**Assigned task**
Repeat, word for word, all the data that follows, and exclude the pictures.

**Supplied records**
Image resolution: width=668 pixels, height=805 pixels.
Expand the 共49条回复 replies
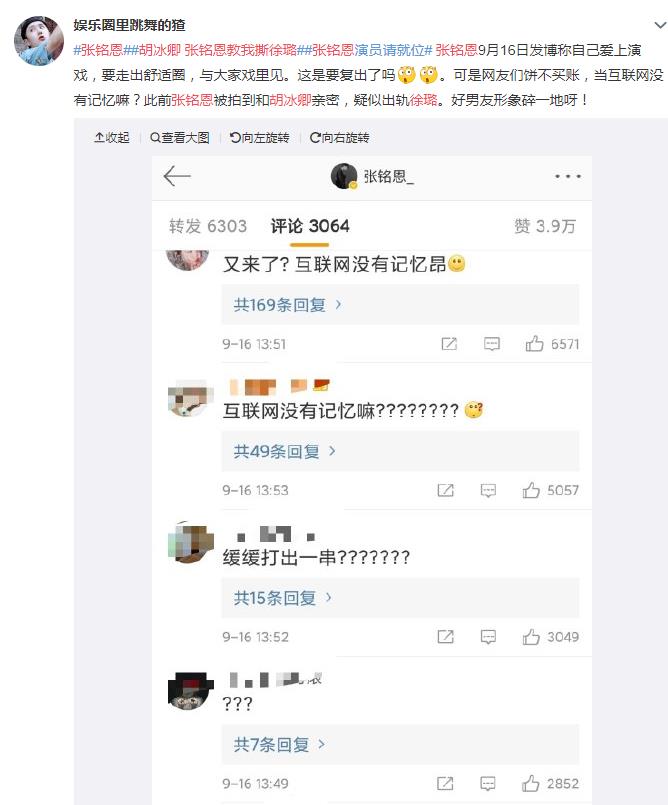(284, 451)
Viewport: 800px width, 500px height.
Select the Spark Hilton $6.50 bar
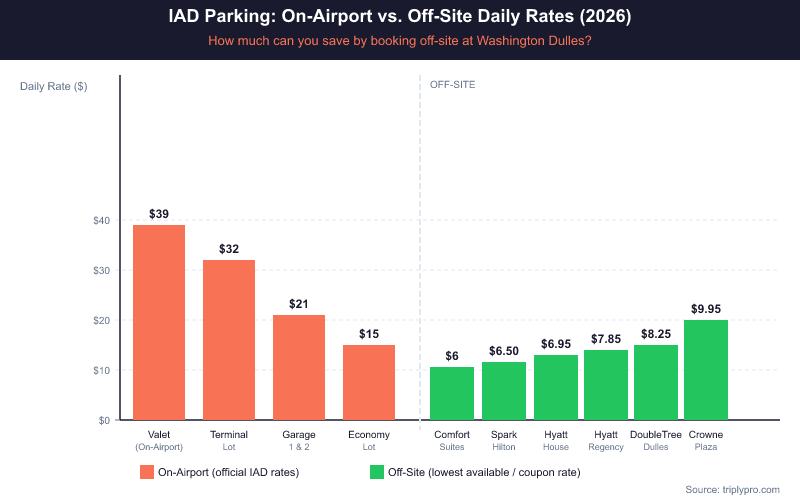(504, 391)
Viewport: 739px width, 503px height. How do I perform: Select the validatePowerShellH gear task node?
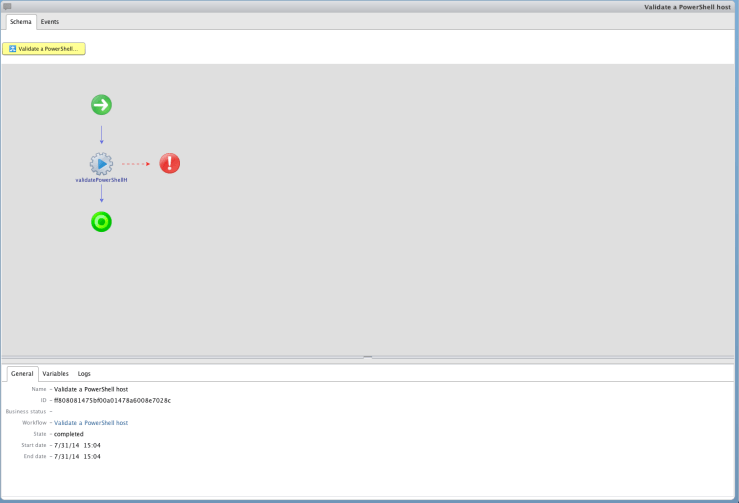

**Result of this task**
Image resolution: width=668 pixels, height=805 pixels.
Expand the 共49条回复 replies
(284, 451)
Viewport: 800px width, 500px height.
Select the Spark Hilton $6.50 bar
(504, 391)
Viewport: 739px width, 503px height. How do I perform: Select the validatePowerShellH gear task node?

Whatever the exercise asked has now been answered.